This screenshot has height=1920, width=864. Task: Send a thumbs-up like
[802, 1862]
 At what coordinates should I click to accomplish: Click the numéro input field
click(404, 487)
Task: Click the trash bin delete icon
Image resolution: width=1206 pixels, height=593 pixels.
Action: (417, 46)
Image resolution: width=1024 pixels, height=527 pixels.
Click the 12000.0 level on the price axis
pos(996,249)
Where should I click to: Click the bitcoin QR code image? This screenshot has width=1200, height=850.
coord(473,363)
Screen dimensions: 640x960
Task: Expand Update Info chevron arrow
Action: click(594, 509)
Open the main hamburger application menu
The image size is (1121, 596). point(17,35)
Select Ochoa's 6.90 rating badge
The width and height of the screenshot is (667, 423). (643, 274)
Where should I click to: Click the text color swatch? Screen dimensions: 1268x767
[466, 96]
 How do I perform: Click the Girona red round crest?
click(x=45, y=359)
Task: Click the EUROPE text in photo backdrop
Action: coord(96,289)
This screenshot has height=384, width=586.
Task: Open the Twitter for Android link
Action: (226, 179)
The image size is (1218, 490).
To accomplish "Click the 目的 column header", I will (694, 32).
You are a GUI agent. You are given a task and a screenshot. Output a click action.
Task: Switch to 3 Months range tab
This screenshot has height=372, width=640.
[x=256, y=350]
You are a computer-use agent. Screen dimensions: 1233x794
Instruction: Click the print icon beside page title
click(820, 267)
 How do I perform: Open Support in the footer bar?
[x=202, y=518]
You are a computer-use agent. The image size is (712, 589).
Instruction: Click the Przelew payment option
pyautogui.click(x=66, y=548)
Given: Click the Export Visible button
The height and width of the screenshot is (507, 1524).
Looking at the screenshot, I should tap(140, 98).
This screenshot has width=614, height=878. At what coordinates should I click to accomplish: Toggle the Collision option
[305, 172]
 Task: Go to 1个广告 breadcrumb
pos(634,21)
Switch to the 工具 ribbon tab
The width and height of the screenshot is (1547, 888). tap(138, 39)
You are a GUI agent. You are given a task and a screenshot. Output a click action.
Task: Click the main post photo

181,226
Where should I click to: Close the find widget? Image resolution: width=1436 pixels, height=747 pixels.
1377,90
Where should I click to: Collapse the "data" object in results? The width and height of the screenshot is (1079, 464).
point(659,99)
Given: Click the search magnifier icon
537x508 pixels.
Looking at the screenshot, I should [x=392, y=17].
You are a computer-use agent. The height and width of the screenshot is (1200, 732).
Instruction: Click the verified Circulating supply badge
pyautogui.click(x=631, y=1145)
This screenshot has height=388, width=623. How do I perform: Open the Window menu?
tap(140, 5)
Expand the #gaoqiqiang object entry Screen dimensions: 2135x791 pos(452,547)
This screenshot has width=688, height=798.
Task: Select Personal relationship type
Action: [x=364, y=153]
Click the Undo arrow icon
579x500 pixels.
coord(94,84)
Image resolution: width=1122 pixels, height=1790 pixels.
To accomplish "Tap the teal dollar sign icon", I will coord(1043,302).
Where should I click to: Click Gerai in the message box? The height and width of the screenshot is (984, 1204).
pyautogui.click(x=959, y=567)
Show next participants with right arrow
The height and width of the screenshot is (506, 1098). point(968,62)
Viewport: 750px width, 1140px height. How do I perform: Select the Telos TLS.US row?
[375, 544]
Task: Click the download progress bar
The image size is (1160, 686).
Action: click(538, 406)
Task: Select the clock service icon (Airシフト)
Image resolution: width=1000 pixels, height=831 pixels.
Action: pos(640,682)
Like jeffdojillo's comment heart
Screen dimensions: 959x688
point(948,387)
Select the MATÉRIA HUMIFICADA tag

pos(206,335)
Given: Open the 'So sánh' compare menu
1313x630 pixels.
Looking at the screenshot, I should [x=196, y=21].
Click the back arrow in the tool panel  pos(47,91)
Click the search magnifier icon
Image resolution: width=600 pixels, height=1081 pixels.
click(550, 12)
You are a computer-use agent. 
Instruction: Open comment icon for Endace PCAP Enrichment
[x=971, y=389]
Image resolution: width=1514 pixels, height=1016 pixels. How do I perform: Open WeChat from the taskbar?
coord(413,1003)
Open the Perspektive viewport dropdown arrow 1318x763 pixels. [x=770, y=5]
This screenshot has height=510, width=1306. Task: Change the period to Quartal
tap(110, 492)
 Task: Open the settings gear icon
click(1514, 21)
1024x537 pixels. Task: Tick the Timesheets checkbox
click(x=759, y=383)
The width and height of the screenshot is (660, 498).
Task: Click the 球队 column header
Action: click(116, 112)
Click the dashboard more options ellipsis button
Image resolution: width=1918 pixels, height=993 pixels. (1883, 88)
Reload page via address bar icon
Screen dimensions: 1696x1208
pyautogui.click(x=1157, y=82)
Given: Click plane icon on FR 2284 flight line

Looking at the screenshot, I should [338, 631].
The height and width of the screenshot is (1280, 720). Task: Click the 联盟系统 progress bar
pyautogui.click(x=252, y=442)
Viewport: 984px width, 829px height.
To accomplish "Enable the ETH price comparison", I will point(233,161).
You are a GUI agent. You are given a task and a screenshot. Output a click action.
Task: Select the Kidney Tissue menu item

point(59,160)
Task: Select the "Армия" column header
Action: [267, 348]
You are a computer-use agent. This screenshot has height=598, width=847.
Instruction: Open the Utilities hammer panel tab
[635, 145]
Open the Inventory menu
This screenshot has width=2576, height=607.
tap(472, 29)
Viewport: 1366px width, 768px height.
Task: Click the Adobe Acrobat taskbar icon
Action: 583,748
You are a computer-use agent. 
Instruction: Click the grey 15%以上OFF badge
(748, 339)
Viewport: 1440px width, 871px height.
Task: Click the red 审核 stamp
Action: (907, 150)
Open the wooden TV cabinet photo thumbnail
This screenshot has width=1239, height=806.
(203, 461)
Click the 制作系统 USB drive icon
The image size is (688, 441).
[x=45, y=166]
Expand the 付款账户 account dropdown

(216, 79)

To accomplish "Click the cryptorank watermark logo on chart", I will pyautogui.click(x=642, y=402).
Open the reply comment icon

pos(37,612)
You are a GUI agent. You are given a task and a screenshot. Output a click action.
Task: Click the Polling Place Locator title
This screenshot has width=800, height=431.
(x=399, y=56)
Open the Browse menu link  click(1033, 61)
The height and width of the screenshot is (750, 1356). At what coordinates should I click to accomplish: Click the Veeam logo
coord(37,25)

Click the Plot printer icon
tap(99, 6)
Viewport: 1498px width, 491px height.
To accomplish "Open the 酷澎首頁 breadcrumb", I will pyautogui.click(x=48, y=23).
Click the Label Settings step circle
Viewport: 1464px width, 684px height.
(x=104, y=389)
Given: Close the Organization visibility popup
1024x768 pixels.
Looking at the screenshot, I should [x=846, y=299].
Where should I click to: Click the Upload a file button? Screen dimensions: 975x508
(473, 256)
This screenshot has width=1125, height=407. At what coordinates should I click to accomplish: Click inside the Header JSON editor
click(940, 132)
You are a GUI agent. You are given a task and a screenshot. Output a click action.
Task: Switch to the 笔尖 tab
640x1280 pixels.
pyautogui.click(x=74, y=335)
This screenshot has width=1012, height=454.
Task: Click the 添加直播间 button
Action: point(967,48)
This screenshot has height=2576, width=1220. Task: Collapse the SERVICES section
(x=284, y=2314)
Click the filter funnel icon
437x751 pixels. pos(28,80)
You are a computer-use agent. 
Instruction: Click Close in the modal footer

### Task directions
Go through the entries and restate each one exactly.

### Answer
This screenshot has height=1920, width=864. Task: Send a thumbs-up like
[802, 1862]
 At what coordinates should I click to accomplish: Click the numéro input field
click(404, 487)
Task: Click the trash bin delete icon
Image resolution: width=1206 pixels, height=593 pixels.
Action: (417, 46)
Image resolution: width=1024 pixels, height=527 pixels.
Click the 12000.0 level on the price axis
pos(996,249)
Where should I click to: Click the bitcoin QR code image? This screenshot has width=1200, height=850.
coord(473,363)
Screen dimensions: 640x960
Task: Expand Update Info chevron arrow
Action: click(594, 509)
Open the main hamburger application menu
The image size is (1121, 596). point(17,35)
Select Ochoa's 6.90 rating badge
The width and height of the screenshot is (667, 423). (643, 274)
Where should I click to: Click the text color swatch? Screen dimensions: 1268x767
[466, 96]
 How do I perform: Click the Girona red round crest?
click(x=45, y=359)
Task: Click the EUROPE text in photo backdrop
Action: coord(96,289)
This screenshot has height=384, width=586.
Task: Open the Twitter for Android link
Action: (226, 179)
The image size is (1218, 490).
To accomplish "Click the 目的 column header", I will (694, 32).
You are a GUI agent. You are given a task and a screenshot. Output a click action.
Task: Switch to 3 Months range tab
This screenshot has height=372, width=640.
[x=256, y=350]
You are a computer-use agent. Screen dimensions: 1233x794
Instruction: Click the print icon beside page title
click(820, 267)
 How do I perform: Open Support in the footer bar?
[x=202, y=518]
You are a computer-use agent. The image size is (712, 589).
Instruction: Click the Przelew payment option
pyautogui.click(x=66, y=548)
Given: Click the Export Visible button
The height and width of the screenshot is (507, 1524).
Looking at the screenshot, I should tap(140, 98).
This screenshot has width=614, height=878. At what coordinates should I click to accomplish: Toggle the Collision option
[305, 172]
 Task: Go to 1个广告 breadcrumb
pos(634,21)
Switch to the 工具 ribbon tab
The width and height of the screenshot is (1547, 888). tap(138, 39)
You are a GUI agent. You are given a task and a screenshot. Output a click action.
Task: Click the main post photo

181,226
Where should I click to: Close the find widget? Image resolution: width=1436 pixels, height=747 pixels.
1377,90
Where should I click to: Collapse the "data" object in results? The width and height of the screenshot is (1079, 464).
point(659,99)
Given: Click the search magnifier icon
537x508 pixels.
Looking at the screenshot, I should [x=392, y=17].
You are a computer-use agent. The height and width of the screenshot is (1200, 732).
Instruction: Click the verified Circulating supply badge
pyautogui.click(x=631, y=1145)
This screenshot has height=388, width=623. How do I perform: Open the Window menu?
tap(140, 5)
Expand the #gaoqiqiang object entry Screen dimensions: 2135x791 pos(452,547)
This screenshot has width=688, height=798.
Task: Select Personal relationship type
Action: [x=364, y=153]
Click the Undo arrow icon
579x500 pixels.
coord(94,84)
Image resolution: width=1122 pixels, height=1790 pixels.
To accomplish "Tap the teal dollar sign icon", I will coord(1043,302).
Where should I click to: Click Gerai in the message box? The height and width of the screenshot is (984, 1204).
pyautogui.click(x=959, y=567)
Show next participants with right arrow
The height and width of the screenshot is (506, 1098). point(968,62)
Viewport: 750px width, 1140px height. How do I perform: Select the Telos TLS.US row?
[375, 544]
Task: Click the download progress bar
The image size is (1160, 686).
Action: click(538, 406)
Task: Select the clock service icon (Airシフト)
Image resolution: width=1000 pixels, height=831 pixels.
Action: pos(640,682)
Like jeffdojillo's comment heart
Screen dimensions: 959x688
point(948,387)
Select the MATÉRIA HUMIFICADA tag

pos(206,335)
Given: Open the 'So sánh' compare menu
1313x630 pixels.
Looking at the screenshot, I should [x=196, y=21].
Click the back arrow in the tool panel  pos(47,91)
Click the search magnifier icon
Image resolution: width=600 pixels, height=1081 pixels.
click(550, 12)
You are a computer-use agent. 
Instruction: Open comment icon for Endace PCAP Enrichment
[x=971, y=389]
Image resolution: width=1514 pixels, height=1016 pixels. How do I perform: Open WeChat from the taskbar?
coord(413,1003)
Open the Perspektive viewport dropdown arrow 1318x763 pixels. [x=770, y=5]
This screenshot has height=510, width=1306. Task: Change the period to Quartal
tap(110, 492)
 Task: Open the settings gear icon
click(1514, 21)
1024x537 pixels. Task: Tick the Timesheets checkbox
click(x=759, y=383)
The width and height of the screenshot is (660, 498).
Task: Click the 球队 column header
Action: click(116, 112)
Click the dashboard more options ellipsis button
Image resolution: width=1918 pixels, height=993 pixels. (1883, 88)
Reload page via address bar icon
Screen dimensions: 1696x1208
pyautogui.click(x=1157, y=82)
Given: Click plane icon on FR 2284 flight line

Looking at the screenshot, I should [338, 631].
The height and width of the screenshot is (1280, 720). Task: Click the 联盟系统 progress bar
pyautogui.click(x=252, y=442)
Viewport: 984px width, 829px height.
To accomplish "Enable the ETH price comparison", I will point(233,161).
You are a GUI agent. You are given a task and a screenshot. Output a click action.
Task: Select the Kidney Tissue menu item

point(59,160)
Task: Select the "Армия" column header
Action: [267, 348]
You are a computer-use agent. This screenshot has height=598, width=847.
Instruction: Open the Utilities hammer panel tab
[635, 145]
Open the Inventory menu
This screenshot has width=2576, height=607.
tap(472, 29)
Viewport: 1366px width, 768px height.
Task: Click the Adobe Acrobat taskbar icon
Action: 583,748
You are a computer-use agent. 
Instruction: Click the grey 15%以上OFF badge
(748, 339)
Viewport: 1440px width, 871px height.
Task: Click the red 审核 stamp
Action: (907, 150)
Open the wooden TV cabinet photo thumbnail
This screenshot has width=1239, height=806.
(203, 461)
Click the 制作系统 USB drive icon
The image size is (688, 441).
[x=45, y=166]
Expand the 付款账户 account dropdown

(216, 79)

To accomplish "Click the cryptorank watermark logo on chart", I will pyautogui.click(x=642, y=402).
Open the reply comment icon

pos(37,612)
You are a GUI agent. You are given a task and a screenshot. Output a click action.
Task: Click the Polling Place Locator title
This screenshot has width=800, height=431.
(x=399, y=56)
Open the Browse menu link  click(1033, 61)
The height and width of the screenshot is (750, 1356). At what coordinates should I click to accomplish: Click the Veeam logo
coord(37,25)

Click the Plot printer icon
tap(99, 6)
Viewport: 1498px width, 491px height.
To accomplish "Open the 酷澎首頁 breadcrumb", I will pyautogui.click(x=48, y=23).
Click the Label Settings step circle
Viewport: 1464px width, 684px height.
(x=104, y=389)
Given: Close the Organization visibility popup
1024x768 pixels.
Looking at the screenshot, I should [x=846, y=299].
Where should I click to: Click the Upload a file button? Screen dimensions: 975x508
(473, 256)
This screenshot has width=1125, height=407. At what coordinates should I click to accomplish: Click inside the Header JSON editor
click(940, 132)
You are a GUI agent. You are given a task and a screenshot. Output a click action.
Task: Switch to the 笔尖 tab
640x1280 pixels.
pyautogui.click(x=74, y=335)
This screenshot has width=1012, height=454.
Task: Click the 添加直播间 button
Action: point(967,48)
This screenshot has height=2576, width=1220. Task: Collapse the SERVICES section
(x=284, y=2314)
Click the filter funnel icon
437x751 pixels. pos(28,80)
You are a computer-use agent. 
Instruction: Click Close in the modal footer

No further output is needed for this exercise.